Saved data entries ::
== Segment start ==

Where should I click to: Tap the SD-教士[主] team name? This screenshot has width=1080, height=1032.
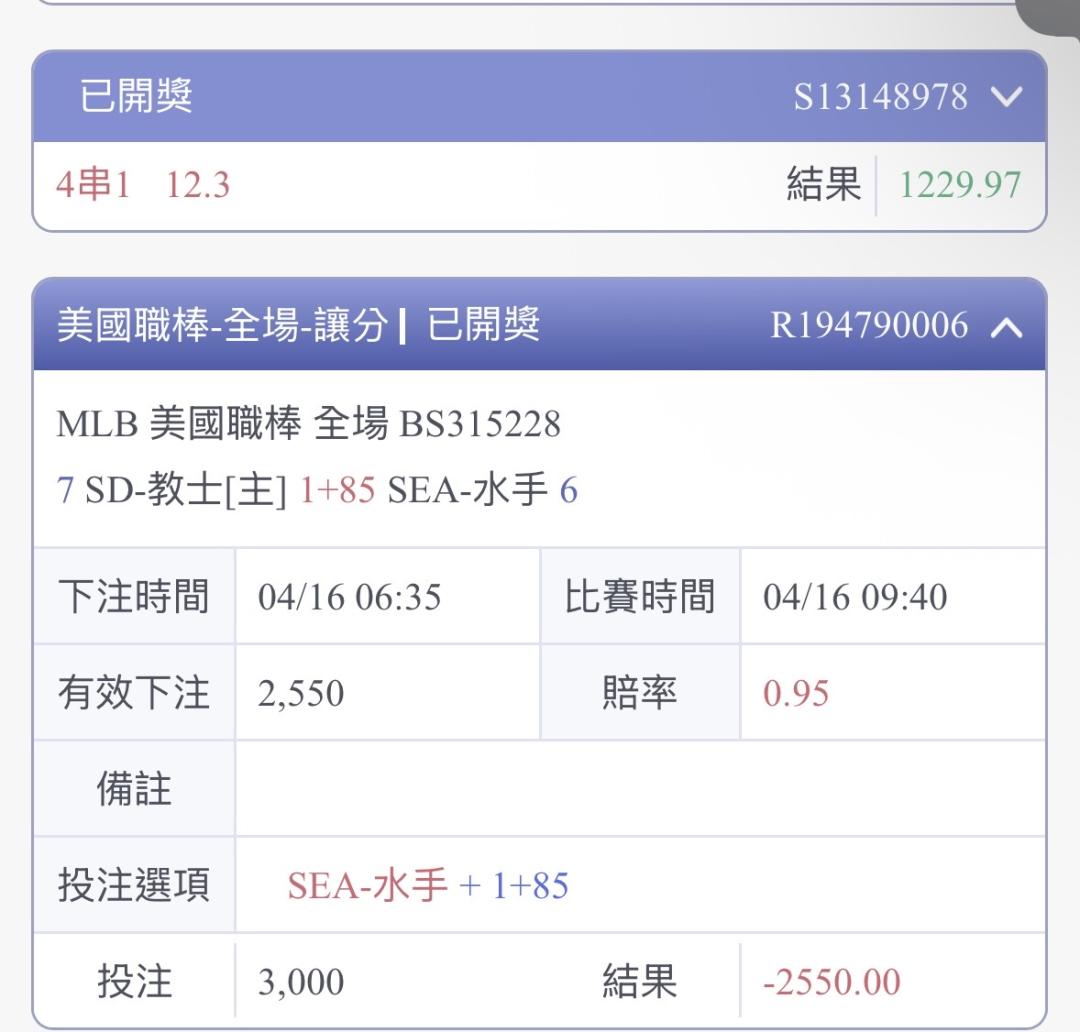[x=185, y=491]
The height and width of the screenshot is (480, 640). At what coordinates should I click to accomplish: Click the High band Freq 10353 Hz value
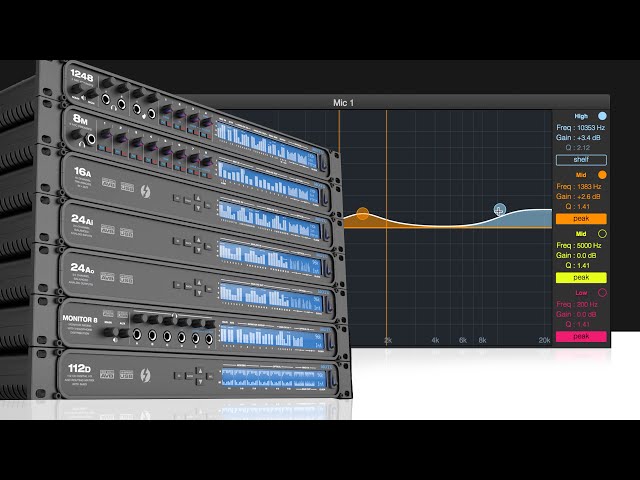[x=580, y=128]
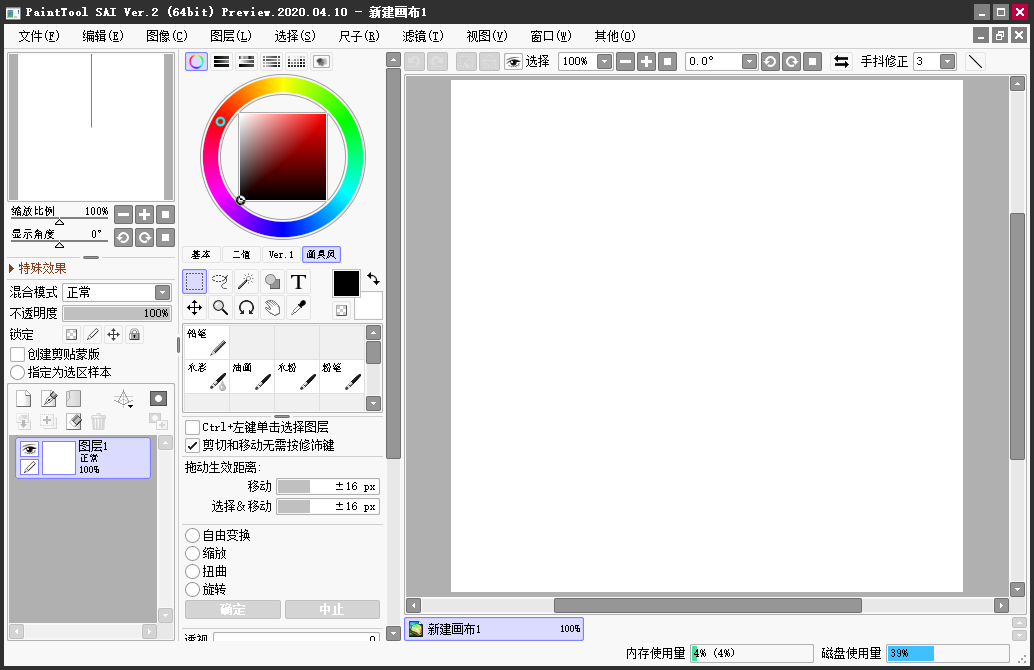
Task: Click the black foreground color swatch
Action: [x=346, y=283]
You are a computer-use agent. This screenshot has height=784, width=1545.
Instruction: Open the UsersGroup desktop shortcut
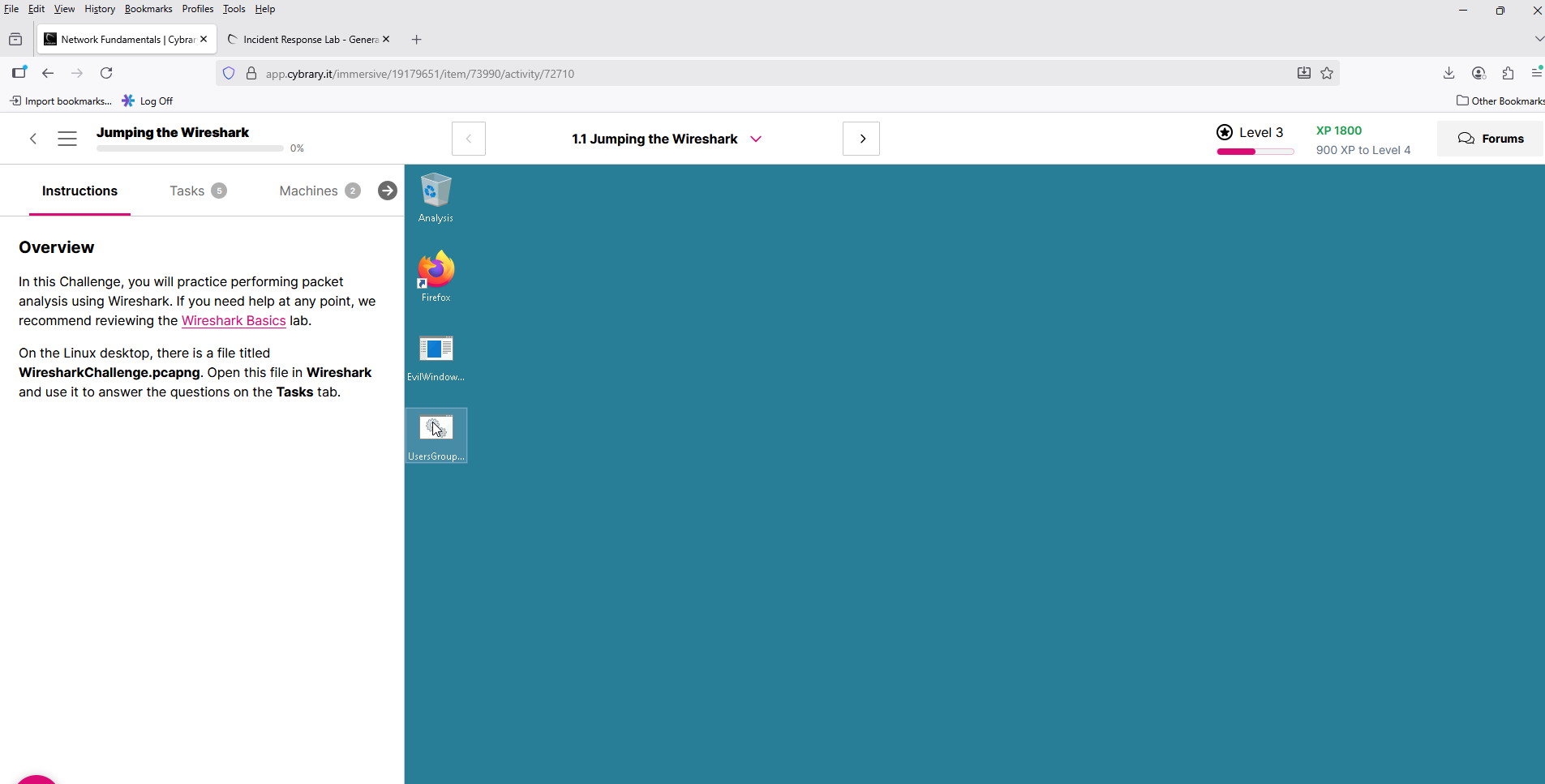coord(436,430)
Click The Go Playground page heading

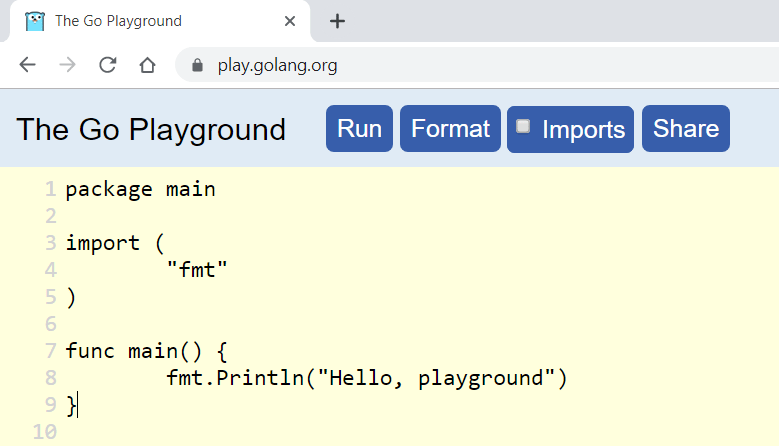[151, 130]
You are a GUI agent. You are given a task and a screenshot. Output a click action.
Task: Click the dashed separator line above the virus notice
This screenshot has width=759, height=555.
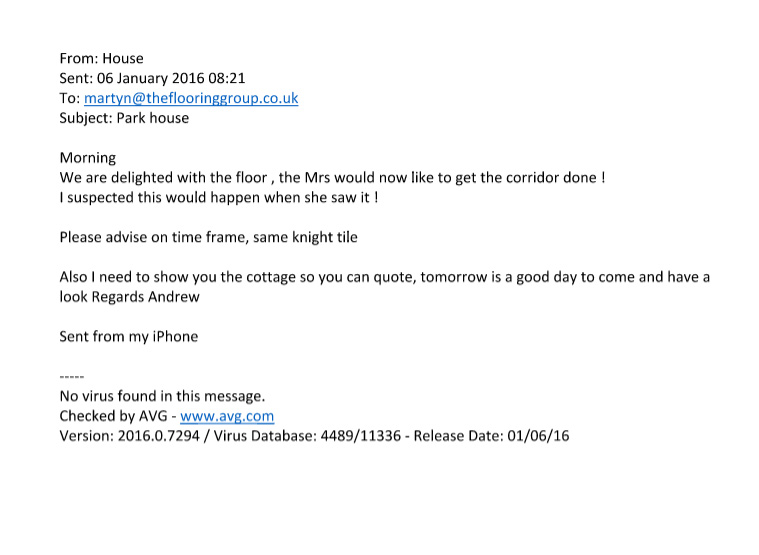click(72, 377)

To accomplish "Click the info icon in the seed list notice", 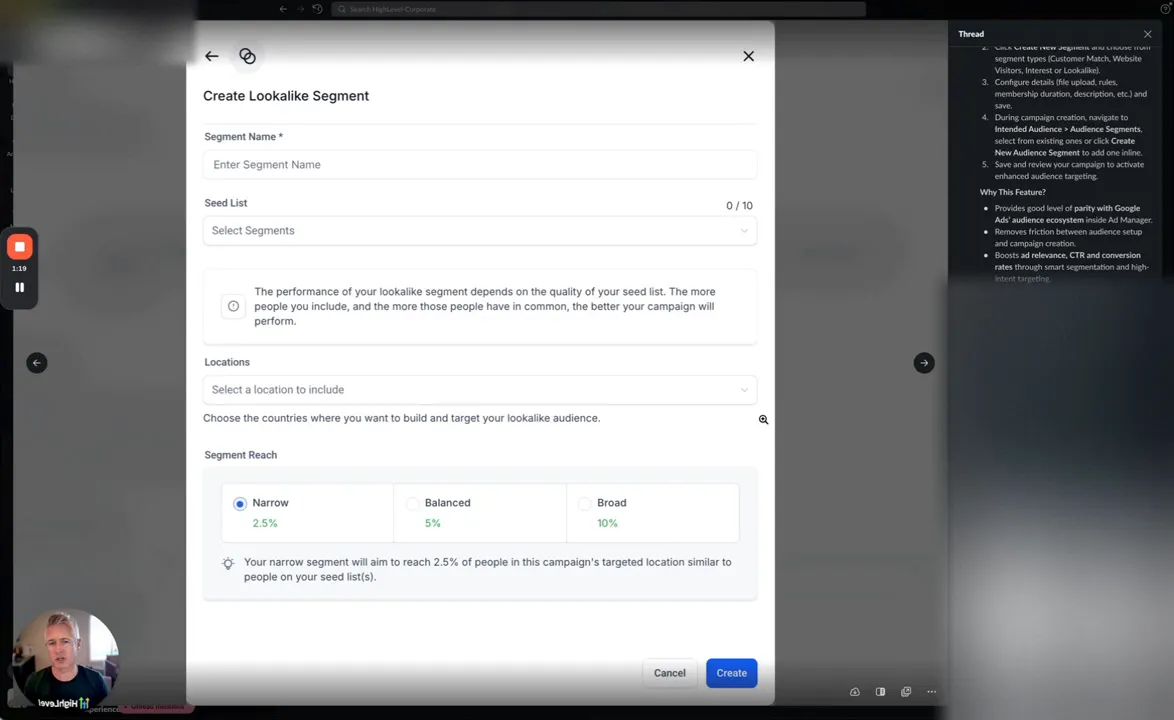I will 233,305.
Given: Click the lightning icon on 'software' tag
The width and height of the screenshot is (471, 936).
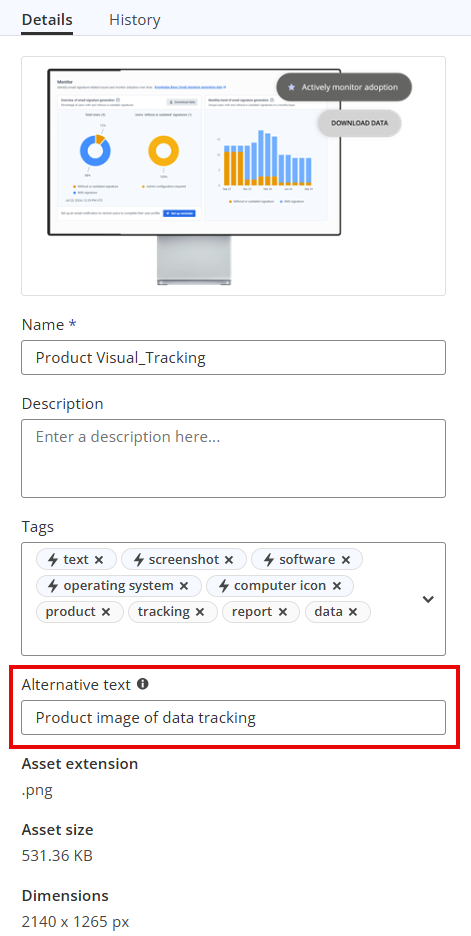Looking at the screenshot, I should coord(269,560).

== Segment end ==

Prompt :: With pictures left out, repeat exactly the lines from the line bearing "Given: Click the" through the final line of the records above.

Completed task ::
Given: Click the lightning icon on 'software' tag
The width and height of the screenshot is (471, 936).
Looking at the screenshot, I should coord(269,560).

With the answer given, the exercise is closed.